Copy nothing from the entries below except the lines from the one containing "Культура (352, 2254)" through the one containing "Абитуриентам (619, 2408)", and copy those exactly.

[Start of Attachment]

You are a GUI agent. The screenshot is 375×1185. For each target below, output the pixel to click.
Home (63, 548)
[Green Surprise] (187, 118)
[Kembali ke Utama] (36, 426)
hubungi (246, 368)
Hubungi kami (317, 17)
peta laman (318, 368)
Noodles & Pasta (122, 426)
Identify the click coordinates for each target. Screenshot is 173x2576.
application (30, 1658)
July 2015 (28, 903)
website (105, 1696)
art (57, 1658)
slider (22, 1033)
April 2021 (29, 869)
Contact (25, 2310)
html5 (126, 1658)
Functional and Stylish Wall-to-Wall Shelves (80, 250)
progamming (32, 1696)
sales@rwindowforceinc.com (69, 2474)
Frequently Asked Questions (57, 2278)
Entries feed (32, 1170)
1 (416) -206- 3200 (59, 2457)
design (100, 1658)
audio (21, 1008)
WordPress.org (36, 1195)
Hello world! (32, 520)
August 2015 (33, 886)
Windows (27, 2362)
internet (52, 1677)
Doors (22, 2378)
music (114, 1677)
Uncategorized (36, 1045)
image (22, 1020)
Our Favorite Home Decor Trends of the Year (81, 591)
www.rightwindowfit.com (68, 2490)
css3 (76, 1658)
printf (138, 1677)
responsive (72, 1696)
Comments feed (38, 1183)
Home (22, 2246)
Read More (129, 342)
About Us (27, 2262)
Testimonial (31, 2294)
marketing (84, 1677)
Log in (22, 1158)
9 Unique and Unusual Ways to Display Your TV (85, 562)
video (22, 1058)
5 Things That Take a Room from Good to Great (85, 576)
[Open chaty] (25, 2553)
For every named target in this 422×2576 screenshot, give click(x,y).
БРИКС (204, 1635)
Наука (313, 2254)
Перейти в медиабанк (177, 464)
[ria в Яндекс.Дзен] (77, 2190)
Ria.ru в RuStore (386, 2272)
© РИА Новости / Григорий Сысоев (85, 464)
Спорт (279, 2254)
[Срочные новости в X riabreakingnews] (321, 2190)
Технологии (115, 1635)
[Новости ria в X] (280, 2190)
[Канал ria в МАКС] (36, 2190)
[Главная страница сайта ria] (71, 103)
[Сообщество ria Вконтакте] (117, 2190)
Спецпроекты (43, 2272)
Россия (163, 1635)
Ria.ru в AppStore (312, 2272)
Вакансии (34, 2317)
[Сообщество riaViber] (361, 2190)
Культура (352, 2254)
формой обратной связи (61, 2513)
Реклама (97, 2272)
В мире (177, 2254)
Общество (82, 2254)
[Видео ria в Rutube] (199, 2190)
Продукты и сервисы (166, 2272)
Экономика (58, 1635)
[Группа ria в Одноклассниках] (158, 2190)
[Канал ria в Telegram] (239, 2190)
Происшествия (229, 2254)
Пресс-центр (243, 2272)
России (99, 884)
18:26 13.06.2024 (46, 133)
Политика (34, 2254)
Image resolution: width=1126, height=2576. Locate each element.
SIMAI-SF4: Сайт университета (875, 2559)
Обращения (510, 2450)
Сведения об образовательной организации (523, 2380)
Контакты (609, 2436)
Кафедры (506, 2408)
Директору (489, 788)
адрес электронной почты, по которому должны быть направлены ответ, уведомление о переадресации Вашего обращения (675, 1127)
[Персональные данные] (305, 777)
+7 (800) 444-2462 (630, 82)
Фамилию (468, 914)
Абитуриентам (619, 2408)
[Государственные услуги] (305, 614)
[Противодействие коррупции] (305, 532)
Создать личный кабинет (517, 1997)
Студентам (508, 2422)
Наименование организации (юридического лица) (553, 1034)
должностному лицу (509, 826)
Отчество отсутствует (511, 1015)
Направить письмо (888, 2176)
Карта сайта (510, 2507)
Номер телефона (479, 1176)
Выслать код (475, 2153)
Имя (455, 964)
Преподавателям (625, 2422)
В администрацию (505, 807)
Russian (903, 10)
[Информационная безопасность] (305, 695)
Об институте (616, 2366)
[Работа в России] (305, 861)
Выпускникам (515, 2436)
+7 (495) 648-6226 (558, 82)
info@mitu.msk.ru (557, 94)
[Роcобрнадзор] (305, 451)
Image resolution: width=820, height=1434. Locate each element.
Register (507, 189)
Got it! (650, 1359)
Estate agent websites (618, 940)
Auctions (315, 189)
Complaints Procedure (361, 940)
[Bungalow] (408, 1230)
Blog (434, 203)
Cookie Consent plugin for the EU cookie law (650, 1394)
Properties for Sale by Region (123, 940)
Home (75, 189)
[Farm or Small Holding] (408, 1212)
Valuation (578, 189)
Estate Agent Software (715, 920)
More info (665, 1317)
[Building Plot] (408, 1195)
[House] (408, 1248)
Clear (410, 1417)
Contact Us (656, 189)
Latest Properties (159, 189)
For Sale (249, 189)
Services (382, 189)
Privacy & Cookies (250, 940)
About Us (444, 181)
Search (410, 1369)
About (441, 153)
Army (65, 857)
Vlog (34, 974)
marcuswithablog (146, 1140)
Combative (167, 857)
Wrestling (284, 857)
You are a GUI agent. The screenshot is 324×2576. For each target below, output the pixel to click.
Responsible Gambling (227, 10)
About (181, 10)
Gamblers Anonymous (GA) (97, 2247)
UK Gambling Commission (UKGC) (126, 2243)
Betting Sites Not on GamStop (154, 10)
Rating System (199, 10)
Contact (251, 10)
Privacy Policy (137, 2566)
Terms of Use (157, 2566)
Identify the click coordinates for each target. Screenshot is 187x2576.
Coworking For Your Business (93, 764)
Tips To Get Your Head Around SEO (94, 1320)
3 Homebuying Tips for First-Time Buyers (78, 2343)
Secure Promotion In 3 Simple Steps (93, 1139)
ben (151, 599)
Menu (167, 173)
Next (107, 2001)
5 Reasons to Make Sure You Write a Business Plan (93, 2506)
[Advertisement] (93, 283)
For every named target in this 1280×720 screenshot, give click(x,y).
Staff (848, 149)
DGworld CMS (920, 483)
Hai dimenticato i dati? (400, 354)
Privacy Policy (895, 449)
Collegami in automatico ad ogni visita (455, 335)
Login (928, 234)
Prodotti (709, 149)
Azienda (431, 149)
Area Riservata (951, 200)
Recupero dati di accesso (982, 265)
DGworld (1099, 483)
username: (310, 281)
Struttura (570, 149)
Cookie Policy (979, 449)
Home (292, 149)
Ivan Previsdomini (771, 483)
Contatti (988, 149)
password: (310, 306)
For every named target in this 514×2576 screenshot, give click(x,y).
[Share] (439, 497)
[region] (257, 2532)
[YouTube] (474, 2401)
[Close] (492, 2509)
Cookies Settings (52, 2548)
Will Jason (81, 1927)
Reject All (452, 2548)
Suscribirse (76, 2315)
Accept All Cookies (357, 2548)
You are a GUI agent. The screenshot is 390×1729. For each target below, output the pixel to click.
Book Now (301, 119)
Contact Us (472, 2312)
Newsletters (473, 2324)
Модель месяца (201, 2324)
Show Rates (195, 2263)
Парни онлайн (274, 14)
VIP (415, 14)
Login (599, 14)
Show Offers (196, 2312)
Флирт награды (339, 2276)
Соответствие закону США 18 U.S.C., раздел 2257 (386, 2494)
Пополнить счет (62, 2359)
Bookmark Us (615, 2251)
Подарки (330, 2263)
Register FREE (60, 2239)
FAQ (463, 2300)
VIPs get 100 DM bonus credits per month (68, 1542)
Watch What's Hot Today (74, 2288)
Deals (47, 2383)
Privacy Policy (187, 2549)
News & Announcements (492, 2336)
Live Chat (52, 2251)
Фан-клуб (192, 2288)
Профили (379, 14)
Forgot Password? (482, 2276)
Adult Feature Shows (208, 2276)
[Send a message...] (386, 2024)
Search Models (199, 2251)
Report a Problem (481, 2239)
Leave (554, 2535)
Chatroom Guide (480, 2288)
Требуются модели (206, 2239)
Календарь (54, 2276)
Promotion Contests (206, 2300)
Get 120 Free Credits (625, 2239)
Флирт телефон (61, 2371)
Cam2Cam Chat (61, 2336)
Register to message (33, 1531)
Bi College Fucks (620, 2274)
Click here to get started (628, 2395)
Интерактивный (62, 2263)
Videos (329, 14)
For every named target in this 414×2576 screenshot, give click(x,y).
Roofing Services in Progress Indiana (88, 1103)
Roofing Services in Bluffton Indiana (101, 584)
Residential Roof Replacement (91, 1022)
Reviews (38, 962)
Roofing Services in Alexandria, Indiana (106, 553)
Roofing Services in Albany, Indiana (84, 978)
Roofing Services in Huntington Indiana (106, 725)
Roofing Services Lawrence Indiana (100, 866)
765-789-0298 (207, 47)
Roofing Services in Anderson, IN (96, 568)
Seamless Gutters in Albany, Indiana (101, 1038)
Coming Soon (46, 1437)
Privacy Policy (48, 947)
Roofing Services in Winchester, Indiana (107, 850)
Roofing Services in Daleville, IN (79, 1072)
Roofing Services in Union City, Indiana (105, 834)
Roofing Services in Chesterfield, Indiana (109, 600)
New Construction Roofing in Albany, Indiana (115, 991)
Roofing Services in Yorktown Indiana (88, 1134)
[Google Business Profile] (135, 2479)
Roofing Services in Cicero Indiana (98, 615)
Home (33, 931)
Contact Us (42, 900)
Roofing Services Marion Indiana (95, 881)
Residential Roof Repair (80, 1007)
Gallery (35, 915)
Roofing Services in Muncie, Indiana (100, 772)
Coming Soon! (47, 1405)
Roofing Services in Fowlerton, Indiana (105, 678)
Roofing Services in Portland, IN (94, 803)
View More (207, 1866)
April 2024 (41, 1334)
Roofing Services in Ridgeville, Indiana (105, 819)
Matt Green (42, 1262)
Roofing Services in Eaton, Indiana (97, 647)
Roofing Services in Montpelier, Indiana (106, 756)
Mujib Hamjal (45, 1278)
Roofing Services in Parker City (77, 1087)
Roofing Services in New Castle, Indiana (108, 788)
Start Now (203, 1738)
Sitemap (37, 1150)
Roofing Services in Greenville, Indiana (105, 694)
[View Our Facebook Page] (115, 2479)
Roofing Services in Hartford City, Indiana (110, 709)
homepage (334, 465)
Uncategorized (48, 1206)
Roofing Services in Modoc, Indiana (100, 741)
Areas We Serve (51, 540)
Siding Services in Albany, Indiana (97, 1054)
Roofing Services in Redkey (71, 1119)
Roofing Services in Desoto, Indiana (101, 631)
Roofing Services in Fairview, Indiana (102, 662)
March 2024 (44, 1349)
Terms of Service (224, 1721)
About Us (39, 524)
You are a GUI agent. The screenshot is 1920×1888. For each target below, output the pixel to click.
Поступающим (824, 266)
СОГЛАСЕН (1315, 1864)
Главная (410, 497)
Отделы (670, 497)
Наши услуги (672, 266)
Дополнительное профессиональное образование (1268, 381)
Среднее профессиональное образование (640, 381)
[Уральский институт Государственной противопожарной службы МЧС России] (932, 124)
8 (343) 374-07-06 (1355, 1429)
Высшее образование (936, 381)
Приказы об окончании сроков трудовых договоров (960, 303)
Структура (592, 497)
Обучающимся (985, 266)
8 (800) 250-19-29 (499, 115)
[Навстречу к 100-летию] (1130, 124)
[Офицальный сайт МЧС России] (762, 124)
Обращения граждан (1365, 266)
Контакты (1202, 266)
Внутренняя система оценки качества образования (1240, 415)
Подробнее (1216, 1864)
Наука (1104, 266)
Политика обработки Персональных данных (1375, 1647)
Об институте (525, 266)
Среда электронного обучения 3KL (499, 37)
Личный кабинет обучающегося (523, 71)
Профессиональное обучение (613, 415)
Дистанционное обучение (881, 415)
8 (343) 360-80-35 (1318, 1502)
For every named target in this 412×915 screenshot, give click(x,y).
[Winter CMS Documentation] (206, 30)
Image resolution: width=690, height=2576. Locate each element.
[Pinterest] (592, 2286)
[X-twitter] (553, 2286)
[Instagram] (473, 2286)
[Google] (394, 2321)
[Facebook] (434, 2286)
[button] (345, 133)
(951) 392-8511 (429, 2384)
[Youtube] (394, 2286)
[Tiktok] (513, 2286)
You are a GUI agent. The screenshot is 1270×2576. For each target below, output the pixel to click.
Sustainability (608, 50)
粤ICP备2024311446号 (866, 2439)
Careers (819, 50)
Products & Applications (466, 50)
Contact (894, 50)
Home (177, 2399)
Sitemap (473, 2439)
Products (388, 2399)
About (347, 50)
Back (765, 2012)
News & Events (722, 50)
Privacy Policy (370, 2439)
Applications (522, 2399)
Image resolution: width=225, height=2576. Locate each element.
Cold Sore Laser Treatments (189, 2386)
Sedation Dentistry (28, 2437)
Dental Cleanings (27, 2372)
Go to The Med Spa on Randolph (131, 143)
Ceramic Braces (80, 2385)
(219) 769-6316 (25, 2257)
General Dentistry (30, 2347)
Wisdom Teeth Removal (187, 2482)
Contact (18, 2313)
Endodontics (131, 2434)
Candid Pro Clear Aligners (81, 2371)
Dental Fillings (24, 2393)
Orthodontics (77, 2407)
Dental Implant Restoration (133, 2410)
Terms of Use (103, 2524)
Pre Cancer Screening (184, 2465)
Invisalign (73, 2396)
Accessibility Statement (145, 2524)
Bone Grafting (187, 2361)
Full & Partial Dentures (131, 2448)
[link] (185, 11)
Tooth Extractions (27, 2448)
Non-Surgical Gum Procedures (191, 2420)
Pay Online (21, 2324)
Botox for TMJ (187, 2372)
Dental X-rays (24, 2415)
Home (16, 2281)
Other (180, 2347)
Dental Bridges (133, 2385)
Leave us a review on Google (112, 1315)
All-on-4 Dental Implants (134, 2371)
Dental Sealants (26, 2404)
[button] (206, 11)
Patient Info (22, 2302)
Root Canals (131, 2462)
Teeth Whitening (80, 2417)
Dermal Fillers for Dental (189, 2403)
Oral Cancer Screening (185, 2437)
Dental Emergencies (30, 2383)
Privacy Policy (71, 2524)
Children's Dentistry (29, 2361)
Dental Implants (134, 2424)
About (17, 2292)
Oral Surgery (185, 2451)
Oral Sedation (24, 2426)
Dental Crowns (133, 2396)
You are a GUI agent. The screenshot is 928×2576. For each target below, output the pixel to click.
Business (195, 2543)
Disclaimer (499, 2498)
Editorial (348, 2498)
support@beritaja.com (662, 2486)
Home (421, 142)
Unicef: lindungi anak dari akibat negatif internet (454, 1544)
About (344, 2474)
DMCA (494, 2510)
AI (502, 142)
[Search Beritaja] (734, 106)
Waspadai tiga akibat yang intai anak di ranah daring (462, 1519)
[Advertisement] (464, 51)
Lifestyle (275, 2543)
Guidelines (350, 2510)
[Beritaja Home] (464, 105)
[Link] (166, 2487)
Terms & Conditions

[End of Attachment]

# Exercise output
Культура (352, 2254)
формой обратной связи (61, 2513)
Реклама (97, 2272)
В мире (177, 2254)
Общество (82, 2254)
[Видео ria в Rutube] (199, 2190)
Продукты и сервисы (166, 2272)
Экономика (58, 1635)
[Группа ria в Одноклассниках] (158, 2190)
[Канал ria в Telegram] (239, 2190)
Происшествия (229, 2254)
Пресс-центр (243, 2272)
России (99, 884)
18:26 13.06.2024 (46, 133)
Политика (34, 2254)
Image resolution: width=1126, height=2576. Locate each element.
SIMAI-SF4: Сайт университета (875, 2559)
Обращения (510, 2450)
Сведения об образовательной организации (523, 2380)
Контакты (609, 2436)
Кафедры (506, 2408)
Директору (489, 788)
адрес электронной почты, по которому должны быть направлены ответ, уведомление о переадресации Вашего обращения (675, 1127)
[Персональные данные] (305, 777)
+7 (800) 444-2462 (630, 82)
Фамилию (468, 914)
Абитуриентам (619, 2408)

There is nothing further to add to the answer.